Quanto ao texto transformado no PL 174/2019 que foi encaminhado à Câmara de Vereadores e colocado em discussão nas audiências públicas por iniciativa do Parlamento Municipal é progressista ao definir no Art. 2º o estabelecimento das seguintes definições:

I – FUNÇÃO SOCIAL DA CIDADE é a função que deve cumprir a cidade para assegurar a plena realização dos direitos de todos os cidadãos à moradia digna, aos serviços públicos de saneamento ambiental, infraestrutura, transporte, educação, saúde, cultura, esporte, lazer, trabalho, segurança, acessibilidade e mobilidade, informação, participação e decisão no processo de planejamento territorial municipal;

II – FUNÇÃO SOCIAL DA PROPRIEDADE é atendida quando o uso e a ocupação da propriedade urbana e rural correspondem às exigências de ordenação do Município, ampliando as ofertas de trabalho e moradia, assegurando o atendimento das necessidades fundamentais dos cidadãos, proporcionando qualidade de vida, justiça social e desenvolvimento econômico sem o comprometimento da qualidade do meio ambiente urbano e rural;

III – DESENVOLVIMENTO SUSTENTÁVEL é o desenvolvimento local equilibrado e que interage tanto no âmbito social e econômico, como no ambiental, embasado nos valores culturais e no fortalecimento político-institucional, orientado à melhoria contínua da qualidade de vida das gerações presentes e futuras;

IV – SUSTENTABILIDADE SOCIOAMBIENTAL é entendida como o equilíbrio dos fluxos socioambientais através de um modelo de desenvolvimento economicamente eficiente, ecologicamente prudente e socialmente desejável;

V – ÁREA URBANA corresponde à parte do território municipal em que predominam as atividades econômicas secundárias e terciárias existindo uma legislação urbanística que disciplina o uso, o parcelamento e a ocupação do solo; área caracterizada, ainda, pela maior densidade populacional e viária, pela maior fragmentação das propriedades imobiliárias, e onde os serviços e equipamentos estão consolidados e contínuos;

VI – ÁREA RURAL é a parte do território municipal em que predominam as atividades econômicas primárias, com potencial agrícola, pecuário, aquícola, pesqueiro, extrativista e agroindustrial; caracteriza-se, também, pela presença de enclaves urbanos e pela descontinuidade espacial da extensão dos serviços e equipamentos públicos;

VII – URBANIDADE é o resultado das relações entre os modos de viver na cidade, a cultura urbana e sua materialidade, ou seja, a forma do espaço urbano. Considera-se que as formas que a cidade assume estão vinculadas a diferentes modos de vida.

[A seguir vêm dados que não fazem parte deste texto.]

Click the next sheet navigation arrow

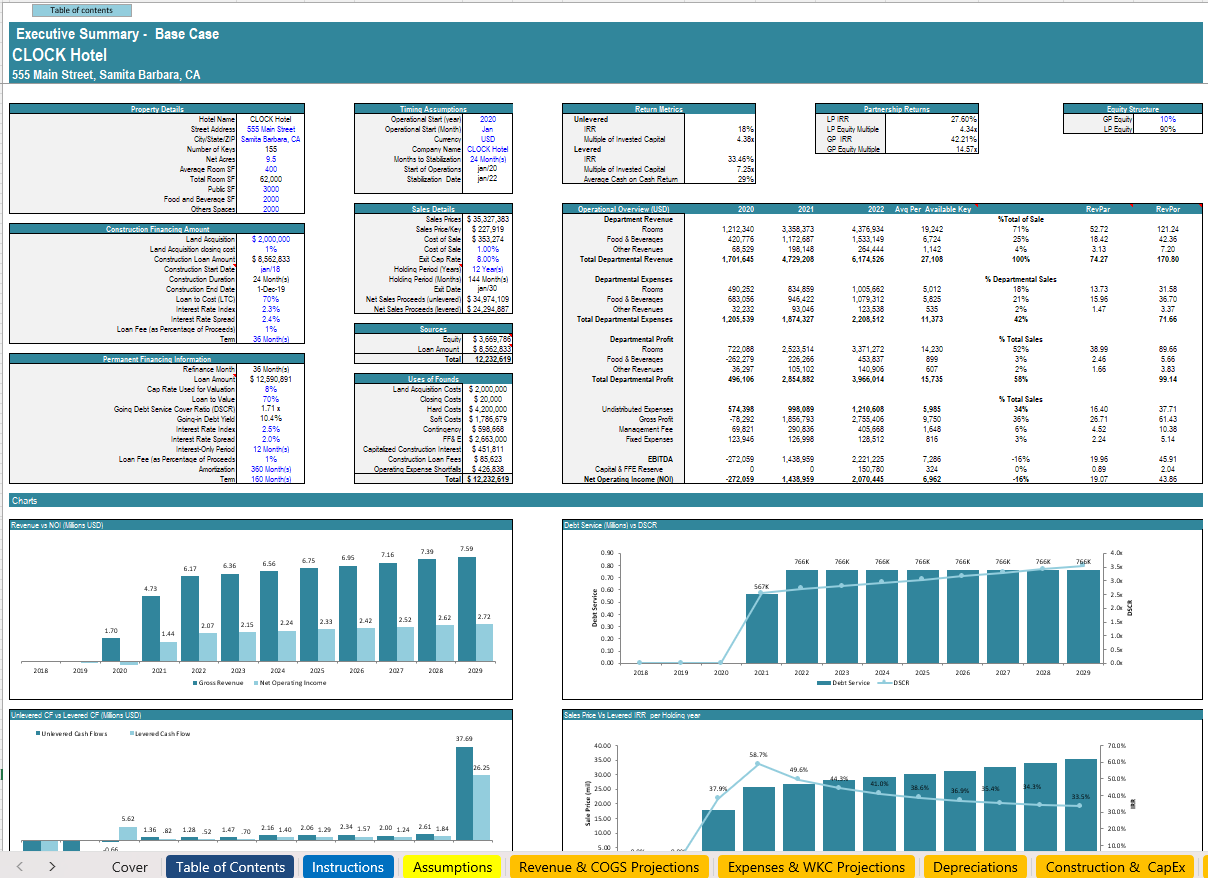click(x=52, y=866)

Pois bem, diante deste entendimento cabe a realização posterior de um trabalho técnico para definir as características socioeconômicas e socioespaciais existentes nas áreas do território de São Luís, assim finalmente definir com clareza o que é urbano e o que é rural. Neste trabalho técnico também deve-se levar em consideração as áreas de comunidades tradicionais existentes no município de São Luís e que vem sofrendo pela ausência do poder público com a garantia de direitos e incentivos à produção, tal fato tende a transformar muitas comunidades tradicionais em territórios de difícil sobrevivência econômica.

A São Luís precisa construir um grande Conselho de Políticas Urbanas com a participação do poder público e da sociedade civil organizada, além da colaboração da comunidade académica para juntos construirmos a cidade que queremos.